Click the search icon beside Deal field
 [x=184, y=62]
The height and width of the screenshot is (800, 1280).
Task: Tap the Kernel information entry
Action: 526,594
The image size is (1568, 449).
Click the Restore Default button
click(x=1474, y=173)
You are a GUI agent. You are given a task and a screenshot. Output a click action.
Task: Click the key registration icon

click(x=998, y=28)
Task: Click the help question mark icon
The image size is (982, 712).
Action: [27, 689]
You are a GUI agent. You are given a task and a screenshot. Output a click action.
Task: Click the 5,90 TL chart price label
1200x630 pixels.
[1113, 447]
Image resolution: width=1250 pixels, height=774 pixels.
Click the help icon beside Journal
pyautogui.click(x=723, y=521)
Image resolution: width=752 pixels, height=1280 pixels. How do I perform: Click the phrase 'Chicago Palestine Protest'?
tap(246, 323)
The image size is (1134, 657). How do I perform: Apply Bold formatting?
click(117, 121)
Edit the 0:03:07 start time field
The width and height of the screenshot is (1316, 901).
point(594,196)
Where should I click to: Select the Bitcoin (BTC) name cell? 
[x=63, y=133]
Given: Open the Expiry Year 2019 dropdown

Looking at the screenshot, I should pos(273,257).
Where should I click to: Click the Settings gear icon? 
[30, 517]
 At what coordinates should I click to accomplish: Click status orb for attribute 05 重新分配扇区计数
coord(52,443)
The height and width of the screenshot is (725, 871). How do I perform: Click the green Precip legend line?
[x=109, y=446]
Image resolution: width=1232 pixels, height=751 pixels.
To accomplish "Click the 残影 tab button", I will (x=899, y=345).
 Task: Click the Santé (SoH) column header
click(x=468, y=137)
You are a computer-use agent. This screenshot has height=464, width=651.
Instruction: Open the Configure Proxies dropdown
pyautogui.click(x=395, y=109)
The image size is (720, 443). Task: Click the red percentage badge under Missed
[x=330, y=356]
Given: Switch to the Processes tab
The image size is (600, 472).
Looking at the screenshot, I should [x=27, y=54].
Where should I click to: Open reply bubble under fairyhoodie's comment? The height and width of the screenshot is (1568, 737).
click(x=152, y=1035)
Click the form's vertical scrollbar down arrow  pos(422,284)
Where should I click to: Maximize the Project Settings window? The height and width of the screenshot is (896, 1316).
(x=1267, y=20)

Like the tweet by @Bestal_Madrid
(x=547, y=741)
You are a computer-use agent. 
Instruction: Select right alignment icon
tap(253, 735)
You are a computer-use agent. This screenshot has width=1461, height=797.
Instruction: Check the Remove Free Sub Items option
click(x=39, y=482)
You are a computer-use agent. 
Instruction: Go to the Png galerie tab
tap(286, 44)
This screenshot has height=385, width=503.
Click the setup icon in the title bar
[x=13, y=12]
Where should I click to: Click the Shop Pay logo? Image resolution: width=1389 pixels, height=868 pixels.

▶ _Task instructions_:
If a line in the entries above has the word "computer", copy it.

▶ _Result_:
You are a computer-use agent. This screenshot has height=464, width=651.
You are a computer-use agent. 
You are a computer-use agent. This screenshot has width=1461, height=797.
You are a computer-use agent. 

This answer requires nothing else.